Beneath this line is the data. Output exactly the lines from the line with "الملح (301, 1714)" to the line with "Half Day Cruise (763, 1372)", both ends included, and nothing more.

THE INPUT Block Start

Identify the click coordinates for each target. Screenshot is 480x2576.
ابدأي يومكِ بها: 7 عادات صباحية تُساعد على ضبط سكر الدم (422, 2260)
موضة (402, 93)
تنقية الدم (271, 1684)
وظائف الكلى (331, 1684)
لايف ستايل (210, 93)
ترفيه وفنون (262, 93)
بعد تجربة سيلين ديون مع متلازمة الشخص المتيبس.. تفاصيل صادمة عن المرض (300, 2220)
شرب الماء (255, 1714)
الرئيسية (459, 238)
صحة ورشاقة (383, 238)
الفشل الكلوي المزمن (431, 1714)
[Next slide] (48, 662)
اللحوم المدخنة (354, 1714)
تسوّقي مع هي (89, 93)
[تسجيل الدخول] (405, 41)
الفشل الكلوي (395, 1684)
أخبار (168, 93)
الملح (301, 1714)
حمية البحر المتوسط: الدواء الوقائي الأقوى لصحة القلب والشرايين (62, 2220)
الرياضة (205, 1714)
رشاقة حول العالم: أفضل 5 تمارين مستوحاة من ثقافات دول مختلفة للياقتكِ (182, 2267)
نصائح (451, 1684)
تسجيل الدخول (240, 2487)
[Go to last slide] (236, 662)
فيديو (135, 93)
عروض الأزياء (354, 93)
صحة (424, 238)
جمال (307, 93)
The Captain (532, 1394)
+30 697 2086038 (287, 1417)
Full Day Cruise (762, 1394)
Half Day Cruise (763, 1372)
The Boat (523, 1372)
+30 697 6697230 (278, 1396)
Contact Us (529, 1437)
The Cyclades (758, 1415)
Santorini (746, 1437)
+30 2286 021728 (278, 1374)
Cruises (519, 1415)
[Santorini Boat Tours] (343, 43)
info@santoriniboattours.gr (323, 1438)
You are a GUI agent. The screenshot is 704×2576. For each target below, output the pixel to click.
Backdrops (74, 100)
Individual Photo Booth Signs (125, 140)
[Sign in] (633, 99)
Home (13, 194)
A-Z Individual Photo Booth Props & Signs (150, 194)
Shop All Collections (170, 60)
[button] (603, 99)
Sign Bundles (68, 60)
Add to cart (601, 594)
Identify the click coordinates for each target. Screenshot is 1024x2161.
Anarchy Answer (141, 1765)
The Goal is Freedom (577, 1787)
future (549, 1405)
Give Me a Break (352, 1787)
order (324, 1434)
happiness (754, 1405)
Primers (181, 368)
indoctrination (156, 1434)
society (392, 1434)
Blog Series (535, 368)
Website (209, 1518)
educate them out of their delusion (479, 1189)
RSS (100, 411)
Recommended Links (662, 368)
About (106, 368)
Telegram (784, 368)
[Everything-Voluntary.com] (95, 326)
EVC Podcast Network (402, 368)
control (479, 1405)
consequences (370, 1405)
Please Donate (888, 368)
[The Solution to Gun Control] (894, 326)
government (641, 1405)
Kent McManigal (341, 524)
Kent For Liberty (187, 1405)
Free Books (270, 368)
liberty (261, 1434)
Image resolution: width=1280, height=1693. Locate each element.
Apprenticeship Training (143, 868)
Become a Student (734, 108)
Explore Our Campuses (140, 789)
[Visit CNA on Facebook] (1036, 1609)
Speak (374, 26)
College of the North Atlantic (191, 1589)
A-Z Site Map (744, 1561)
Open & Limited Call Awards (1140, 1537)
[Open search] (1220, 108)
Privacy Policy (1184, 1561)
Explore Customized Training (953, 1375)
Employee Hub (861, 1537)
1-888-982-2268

THE INPUT Block End

**REPLY:**
الملح (301, 1714)
حمية البحر المتوسط: الدواء الوقائي الأقوى لصحة القلب والشرايين (62, 2220)
الرياضة (205, 1714)
رشاقة حول العالم: أفضل 5 تمارين مستوحاة من ثقافات دول مختلفة للياقتكِ (182, 2267)
نصائح (451, 1684)
تسجيل الدخول (240, 2487)
[Go to last slide] (236, 662)
فيديو (135, 93)
عروض الأزياء (354, 93)
صحة (424, 238)
جمال (307, 93)
The Captain (532, 1394)
+30 697 2086038 (287, 1417)
Full Day Cruise (762, 1394)
Half Day Cruise (763, 1372)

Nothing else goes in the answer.